|
10thAnnual Conference of the International Speech Communication Association
Interspeech 2009 Brighton
|
Technical Programme
This is the final programme for this session. For oral sessions, the timing on the left is the current presentation order, but this may still change, so please check at the conference itself. If you have signed in to My Schedule, you can add papers to your own personalised list.
Tue-Ses1-P4: Speaker Recognition and Diarisation
| Time: | Tuesday 10:00 |
Place: | Hewison Hall |
Type: | Poster |
| Chair: | Sadaoki Furui |
| #1 | Importance of Nasality Measures for Speaker Recognition Data Selection and Performance Prediction
Howard Lei (International Computer Science Institute) Eduardo Lopez-Gonzalo (Dep. of Signals, Systems and Radiocomm., Universidad Politecnica Madrid, Spain)
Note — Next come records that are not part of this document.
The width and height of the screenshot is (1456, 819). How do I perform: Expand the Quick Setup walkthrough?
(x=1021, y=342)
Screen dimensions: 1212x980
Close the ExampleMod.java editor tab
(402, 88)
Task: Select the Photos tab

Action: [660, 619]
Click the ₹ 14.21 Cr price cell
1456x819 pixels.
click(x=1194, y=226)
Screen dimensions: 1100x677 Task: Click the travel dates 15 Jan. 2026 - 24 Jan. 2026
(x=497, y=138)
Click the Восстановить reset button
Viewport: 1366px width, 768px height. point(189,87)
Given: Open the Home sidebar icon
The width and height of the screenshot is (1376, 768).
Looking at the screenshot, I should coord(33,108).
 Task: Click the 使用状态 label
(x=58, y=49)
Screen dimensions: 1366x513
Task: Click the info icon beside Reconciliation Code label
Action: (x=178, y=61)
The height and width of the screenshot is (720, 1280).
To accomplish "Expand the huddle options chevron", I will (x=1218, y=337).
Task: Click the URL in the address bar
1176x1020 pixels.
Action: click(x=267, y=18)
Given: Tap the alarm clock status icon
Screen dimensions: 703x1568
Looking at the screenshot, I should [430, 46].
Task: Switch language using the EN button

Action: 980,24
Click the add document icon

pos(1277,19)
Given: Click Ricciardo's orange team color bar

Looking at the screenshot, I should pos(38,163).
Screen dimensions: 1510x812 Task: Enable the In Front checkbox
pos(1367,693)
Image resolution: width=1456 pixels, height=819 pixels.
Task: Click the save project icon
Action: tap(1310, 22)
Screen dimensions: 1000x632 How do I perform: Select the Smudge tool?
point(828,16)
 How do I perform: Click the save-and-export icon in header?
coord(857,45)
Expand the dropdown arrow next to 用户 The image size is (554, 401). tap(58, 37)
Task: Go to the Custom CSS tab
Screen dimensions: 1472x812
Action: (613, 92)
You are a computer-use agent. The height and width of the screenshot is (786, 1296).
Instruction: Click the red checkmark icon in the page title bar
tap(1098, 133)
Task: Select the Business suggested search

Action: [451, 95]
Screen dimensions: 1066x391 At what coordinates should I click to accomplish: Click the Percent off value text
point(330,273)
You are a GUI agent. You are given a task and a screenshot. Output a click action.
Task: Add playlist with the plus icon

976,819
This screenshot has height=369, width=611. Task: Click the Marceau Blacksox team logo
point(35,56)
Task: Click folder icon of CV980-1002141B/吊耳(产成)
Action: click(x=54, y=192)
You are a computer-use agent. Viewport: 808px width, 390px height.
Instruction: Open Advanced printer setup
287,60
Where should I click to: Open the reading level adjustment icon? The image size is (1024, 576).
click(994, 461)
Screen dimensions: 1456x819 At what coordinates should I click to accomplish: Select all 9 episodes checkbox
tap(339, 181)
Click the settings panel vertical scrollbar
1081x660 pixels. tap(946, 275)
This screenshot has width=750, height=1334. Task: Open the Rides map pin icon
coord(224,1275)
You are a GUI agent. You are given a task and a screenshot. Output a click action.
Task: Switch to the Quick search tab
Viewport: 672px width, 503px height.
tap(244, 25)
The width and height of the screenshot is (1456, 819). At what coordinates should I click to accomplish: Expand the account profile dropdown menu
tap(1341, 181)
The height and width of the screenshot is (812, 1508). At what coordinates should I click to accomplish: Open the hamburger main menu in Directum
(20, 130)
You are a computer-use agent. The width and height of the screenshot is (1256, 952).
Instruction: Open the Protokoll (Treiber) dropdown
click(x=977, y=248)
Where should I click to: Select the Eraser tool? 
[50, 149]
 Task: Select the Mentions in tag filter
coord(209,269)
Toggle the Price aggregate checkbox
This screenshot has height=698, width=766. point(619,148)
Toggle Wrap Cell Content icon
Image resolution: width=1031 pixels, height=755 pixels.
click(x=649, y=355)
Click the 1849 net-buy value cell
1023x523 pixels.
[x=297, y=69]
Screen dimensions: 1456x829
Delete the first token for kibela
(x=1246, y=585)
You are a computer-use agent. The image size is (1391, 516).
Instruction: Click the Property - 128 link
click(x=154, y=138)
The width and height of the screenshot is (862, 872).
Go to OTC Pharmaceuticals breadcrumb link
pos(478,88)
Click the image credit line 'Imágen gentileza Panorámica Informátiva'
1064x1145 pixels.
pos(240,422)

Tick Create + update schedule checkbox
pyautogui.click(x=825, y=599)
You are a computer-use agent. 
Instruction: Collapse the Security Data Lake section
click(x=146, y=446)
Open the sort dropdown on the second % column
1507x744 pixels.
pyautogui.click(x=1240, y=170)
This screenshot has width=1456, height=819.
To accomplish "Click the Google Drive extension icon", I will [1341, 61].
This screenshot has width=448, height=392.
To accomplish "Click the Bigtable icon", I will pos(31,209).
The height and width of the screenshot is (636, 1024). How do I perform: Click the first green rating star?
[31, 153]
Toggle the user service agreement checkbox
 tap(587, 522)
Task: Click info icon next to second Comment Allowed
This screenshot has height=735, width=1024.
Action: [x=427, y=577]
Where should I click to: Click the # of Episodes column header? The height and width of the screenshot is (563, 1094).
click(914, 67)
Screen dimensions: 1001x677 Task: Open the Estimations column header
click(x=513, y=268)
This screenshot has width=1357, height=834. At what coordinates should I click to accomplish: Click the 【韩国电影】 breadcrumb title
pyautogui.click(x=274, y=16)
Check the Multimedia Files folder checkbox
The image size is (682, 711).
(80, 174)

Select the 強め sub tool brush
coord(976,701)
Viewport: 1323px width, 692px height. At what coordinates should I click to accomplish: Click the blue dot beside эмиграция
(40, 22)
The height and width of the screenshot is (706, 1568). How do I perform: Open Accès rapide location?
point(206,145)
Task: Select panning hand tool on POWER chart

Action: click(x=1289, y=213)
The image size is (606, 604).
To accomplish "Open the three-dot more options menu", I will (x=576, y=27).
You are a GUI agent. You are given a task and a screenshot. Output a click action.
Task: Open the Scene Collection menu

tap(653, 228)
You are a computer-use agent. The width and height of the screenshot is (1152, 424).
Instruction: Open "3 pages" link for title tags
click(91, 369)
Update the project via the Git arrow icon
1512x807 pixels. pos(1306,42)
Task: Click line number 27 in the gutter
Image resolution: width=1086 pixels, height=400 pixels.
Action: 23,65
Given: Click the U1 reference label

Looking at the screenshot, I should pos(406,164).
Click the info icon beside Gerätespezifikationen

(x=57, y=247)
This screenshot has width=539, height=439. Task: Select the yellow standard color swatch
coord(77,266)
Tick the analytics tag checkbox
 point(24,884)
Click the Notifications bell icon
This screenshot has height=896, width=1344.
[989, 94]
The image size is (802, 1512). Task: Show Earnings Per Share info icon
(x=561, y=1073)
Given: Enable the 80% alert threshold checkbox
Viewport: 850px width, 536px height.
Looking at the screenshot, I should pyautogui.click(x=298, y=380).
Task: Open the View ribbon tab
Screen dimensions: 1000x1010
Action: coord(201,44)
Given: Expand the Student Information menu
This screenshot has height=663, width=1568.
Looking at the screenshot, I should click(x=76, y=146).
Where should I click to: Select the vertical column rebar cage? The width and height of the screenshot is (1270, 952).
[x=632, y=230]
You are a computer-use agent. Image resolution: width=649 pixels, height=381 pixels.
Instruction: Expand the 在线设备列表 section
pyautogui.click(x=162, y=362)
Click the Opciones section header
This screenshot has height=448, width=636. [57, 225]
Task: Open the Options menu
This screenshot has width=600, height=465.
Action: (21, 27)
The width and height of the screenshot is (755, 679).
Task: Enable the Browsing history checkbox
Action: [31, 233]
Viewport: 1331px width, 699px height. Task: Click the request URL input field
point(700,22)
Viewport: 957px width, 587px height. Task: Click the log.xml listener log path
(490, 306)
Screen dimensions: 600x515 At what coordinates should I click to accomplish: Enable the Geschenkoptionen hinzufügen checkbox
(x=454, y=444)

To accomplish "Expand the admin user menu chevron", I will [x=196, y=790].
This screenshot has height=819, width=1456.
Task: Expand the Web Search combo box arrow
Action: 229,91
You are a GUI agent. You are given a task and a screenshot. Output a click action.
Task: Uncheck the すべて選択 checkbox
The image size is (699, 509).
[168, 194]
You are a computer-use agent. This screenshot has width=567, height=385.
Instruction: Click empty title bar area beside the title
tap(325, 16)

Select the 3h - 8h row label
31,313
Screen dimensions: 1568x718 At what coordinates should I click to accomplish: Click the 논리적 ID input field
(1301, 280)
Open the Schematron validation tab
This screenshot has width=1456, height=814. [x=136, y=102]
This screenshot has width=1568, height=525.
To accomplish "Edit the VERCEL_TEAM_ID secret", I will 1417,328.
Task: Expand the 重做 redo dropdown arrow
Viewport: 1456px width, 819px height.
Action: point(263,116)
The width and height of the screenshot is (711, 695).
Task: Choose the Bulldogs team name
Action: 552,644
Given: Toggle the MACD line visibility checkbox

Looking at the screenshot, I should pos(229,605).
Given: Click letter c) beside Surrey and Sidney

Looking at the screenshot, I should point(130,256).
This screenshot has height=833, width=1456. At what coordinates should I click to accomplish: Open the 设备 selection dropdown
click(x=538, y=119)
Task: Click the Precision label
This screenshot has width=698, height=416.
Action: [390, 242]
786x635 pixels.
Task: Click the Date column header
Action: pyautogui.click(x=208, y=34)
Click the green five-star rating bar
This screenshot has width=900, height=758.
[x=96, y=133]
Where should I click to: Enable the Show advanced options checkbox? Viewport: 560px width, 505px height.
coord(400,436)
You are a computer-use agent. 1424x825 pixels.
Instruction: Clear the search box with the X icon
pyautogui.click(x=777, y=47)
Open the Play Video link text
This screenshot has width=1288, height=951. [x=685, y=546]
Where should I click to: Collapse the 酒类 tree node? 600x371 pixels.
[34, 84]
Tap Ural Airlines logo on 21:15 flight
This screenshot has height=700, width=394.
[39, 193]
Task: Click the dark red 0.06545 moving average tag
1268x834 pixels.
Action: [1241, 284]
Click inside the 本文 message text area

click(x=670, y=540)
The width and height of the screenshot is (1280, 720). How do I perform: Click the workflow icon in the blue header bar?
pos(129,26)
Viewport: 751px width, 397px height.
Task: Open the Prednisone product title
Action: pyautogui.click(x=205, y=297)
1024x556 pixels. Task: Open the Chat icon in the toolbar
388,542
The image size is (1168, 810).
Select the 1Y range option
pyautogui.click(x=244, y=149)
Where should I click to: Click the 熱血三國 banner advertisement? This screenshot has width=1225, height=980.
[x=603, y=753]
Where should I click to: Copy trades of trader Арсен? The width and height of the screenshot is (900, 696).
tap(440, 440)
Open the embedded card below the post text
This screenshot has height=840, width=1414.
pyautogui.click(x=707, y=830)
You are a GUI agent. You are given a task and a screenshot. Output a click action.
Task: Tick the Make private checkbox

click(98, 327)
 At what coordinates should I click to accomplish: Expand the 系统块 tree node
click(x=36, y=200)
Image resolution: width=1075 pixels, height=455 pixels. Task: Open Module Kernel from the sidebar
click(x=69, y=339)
We improve upon measures relating feature vector distributions to speaker recognition (SR) performances for SR performance prediction and arbitrary data selection. In particular, we examine the means and variances of 11 features pertaining to nasality (resulting in 22 measures), computing them on feature vectors of phones to determine which measures give good SR performance prediction of phones. We've found that the combination of nasality measures give a 0.917 correlation with the Equal Error Rates (EERs) of phones on SRE08, exceeding the correlation of our previous best measure (mutual information) by 12.7%. When implemented in our data-selection scheme (which does not require a SR system to be run), the nasality measures allow us to select data with combined EER better than data selected via running a SR system in certain cases, at a fortieth of the computational costs. The nasality measures require a tenth of the computational costs compared to our previous best measure.
|
| #2 | Exploration of Vocal Excitation Modulation Features for Speaker Recognition
Ning Wang (Department of Electronic Engineering, The Chinese University of Hong Kong) P. C. Ching (Department of Electronic Engineering, The Chinese University of Hong Kong) Tan Lee (Department of Electronic Engineering, The Chinese University of Hong Kong)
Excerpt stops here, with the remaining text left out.